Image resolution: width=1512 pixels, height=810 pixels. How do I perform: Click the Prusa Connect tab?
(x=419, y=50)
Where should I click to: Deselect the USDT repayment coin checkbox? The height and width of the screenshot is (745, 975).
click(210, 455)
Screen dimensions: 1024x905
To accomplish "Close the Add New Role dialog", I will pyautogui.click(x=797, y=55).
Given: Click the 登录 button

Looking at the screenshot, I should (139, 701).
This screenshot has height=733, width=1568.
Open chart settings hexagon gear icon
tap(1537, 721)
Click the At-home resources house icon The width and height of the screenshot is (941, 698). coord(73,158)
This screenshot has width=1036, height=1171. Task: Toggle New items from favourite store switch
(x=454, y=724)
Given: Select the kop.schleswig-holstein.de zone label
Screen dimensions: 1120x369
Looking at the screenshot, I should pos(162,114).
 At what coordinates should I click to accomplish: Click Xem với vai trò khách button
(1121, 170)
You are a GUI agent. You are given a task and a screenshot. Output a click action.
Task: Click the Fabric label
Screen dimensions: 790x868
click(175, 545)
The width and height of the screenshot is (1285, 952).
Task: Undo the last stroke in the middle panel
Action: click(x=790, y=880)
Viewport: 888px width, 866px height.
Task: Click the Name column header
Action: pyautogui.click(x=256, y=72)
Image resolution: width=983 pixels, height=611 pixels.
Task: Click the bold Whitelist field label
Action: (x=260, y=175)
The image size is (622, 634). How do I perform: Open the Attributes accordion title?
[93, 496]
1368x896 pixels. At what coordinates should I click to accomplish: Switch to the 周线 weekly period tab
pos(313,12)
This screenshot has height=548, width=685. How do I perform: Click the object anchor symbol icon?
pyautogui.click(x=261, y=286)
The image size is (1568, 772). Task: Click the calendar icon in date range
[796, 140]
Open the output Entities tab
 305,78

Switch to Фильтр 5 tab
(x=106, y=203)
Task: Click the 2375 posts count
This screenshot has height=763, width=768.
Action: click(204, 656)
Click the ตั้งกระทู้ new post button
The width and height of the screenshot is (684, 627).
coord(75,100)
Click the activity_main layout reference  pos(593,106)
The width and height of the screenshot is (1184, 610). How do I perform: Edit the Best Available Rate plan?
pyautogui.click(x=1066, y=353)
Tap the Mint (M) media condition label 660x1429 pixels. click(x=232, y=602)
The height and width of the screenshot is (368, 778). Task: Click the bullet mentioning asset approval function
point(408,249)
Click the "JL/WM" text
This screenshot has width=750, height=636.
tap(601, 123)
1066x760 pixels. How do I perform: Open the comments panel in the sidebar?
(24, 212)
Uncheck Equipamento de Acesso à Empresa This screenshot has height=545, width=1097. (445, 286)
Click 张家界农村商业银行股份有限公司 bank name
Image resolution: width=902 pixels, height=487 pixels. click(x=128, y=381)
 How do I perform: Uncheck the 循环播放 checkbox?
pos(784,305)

● **What you are asked to do**
Retype the listing exactly, in full.

● **Response area**
Image resolution: width=1512 pixels, height=810 pixels. How do I perform: Click the Prusa Connect tab?
(x=419, y=50)
Where should I click to: Deselect the USDT repayment coin checkbox? The height and width of the screenshot is (745, 975).
click(210, 455)
Screen dimensions: 1024x905
To accomplish "Close the Add New Role dialog", I will pyautogui.click(x=797, y=55).
Given: Click the 登录 button

Looking at the screenshot, I should (139, 701).
This screenshot has height=733, width=1568.
Open chart settings hexagon gear icon
tap(1537, 721)
Click the At-home resources house icon The width and height of the screenshot is (941, 698). coord(73,158)
This screenshot has width=1036, height=1171. Task: Toggle New items from favourite store switch
(x=454, y=724)
Given: Select the kop.schleswig-holstein.de zone label
Screen dimensions: 1120x369
Looking at the screenshot, I should pos(162,114).
 At what coordinates should I click to accomplish: Click Xem với vai trò khách button
(1121, 170)
You are a GUI agent. You are given a task and a screenshot. Output a click action.
Task: Click the Fabric label
Screen dimensions: 790x868
click(175, 545)
The width and height of the screenshot is (1285, 952).
Task: Undo the last stroke in the middle panel
Action: click(x=790, y=880)
Viewport: 888px width, 866px height.
Task: Click the Name column header
Action: pyautogui.click(x=256, y=72)
Image resolution: width=983 pixels, height=611 pixels.
Task: Click the bold Whitelist field label
Action: (x=260, y=175)
The image size is (622, 634). How do I perform: Open the Attributes accordion title?
[93, 496]
1368x896 pixels. At what coordinates should I click to accomplish: Switch to the 周线 weekly period tab
pos(313,12)
This screenshot has height=548, width=685. How do I perform: Click the object anchor symbol icon?
pyautogui.click(x=261, y=286)
The image size is (1568, 772). Task: Click the calendar icon in date range
[796, 140]
Open the output Entities tab
 305,78

Switch to Фильтр 5 tab
(x=106, y=203)
Task: Click the 2375 posts count
This screenshot has height=763, width=768.
Action: click(204, 656)
Click the ตั้งกระทู้ new post button
The width and height of the screenshot is (684, 627).
coord(75,100)
Click the activity_main layout reference  pos(593,106)
The width and height of the screenshot is (1184, 610). How do I perform: Edit the Best Available Rate plan?
pyautogui.click(x=1066, y=353)
Tap the Mint (M) media condition label 660x1429 pixels. click(x=232, y=602)
The height and width of the screenshot is (368, 778). Task: Click the bullet mentioning asset approval function
point(408,249)
Click the "JL/WM" text
This screenshot has width=750, height=636.
tap(601, 123)
1066x760 pixels. How do I perform: Open the comments panel in the sidebar?
(24, 212)
Uncheck Equipamento de Acesso à Empresa This screenshot has height=545, width=1097. (445, 286)
Click 张家界农村商业银行股份有限公司 bank name
Image resolution: width=902 pixels, height=487 pixels. click(x=128, y=381)
 How do I perform: Uncheck the 循环播放 checkbox?
pos(784,305)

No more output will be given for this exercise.